Content starts

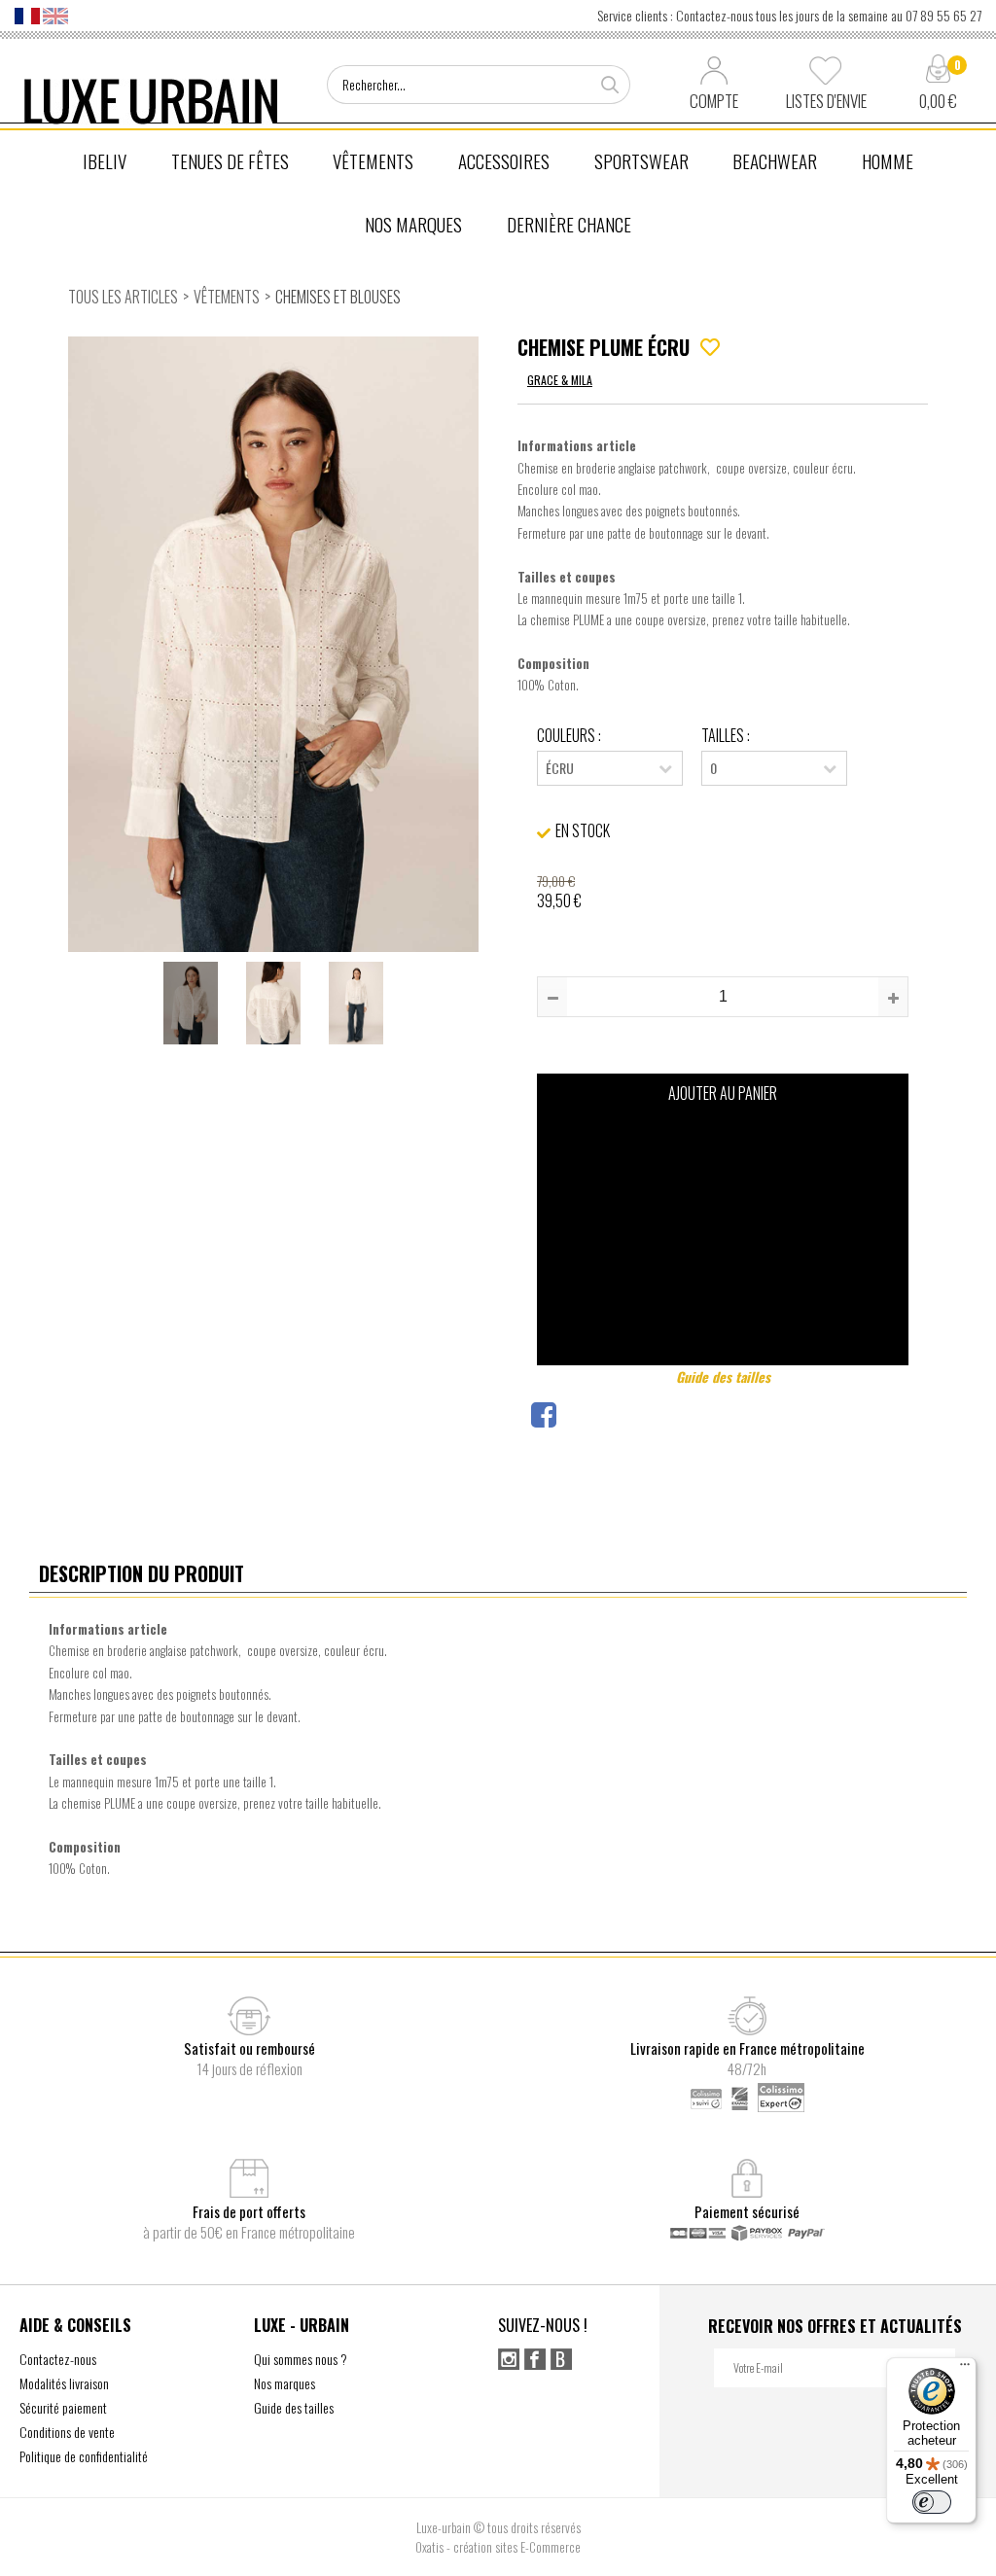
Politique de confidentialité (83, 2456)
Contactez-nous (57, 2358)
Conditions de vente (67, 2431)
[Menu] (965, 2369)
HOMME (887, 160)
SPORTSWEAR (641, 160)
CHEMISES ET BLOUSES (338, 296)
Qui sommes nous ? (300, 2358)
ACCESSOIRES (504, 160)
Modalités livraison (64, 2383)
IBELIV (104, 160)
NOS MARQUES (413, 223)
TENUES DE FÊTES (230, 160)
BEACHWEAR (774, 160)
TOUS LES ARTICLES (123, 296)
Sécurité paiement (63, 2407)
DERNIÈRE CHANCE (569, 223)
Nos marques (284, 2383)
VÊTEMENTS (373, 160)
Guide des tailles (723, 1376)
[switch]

Content ends

WHAT THE TASK ASKS: Output each entry above word for word. The pictures stay out.

TASK SOLUTION:
Politique de confidentialité (83, 2456)
Contactez-nous (57, 2358)
Conditions de vente (67, 2431)
[Menu] (965, 2369)
HOMME (887, 160)
SPORTSWEAR (641, 160)
CHEMISES ET BLOUSES (338, 296)
Qui sommes nous ? (300, 2358)
ACCESSOIRES (504, 160)
Modalités livraison (64, 2383)
IBELIV (104, 160)
NOS MARQUES (413, 223)
TENUES DE FÊTES (230, 160)
BEACHWEAR (774, 160)
TOUS LES ARTICLES (123, 296)
Sécurité paiement (63, 2407)
DERNIÈRE CHANCE (569, 223)
Nos marques (284, 2383)
VÊTEMENTS (373, 160)
Guide des tailles (723, 1376)
[switch]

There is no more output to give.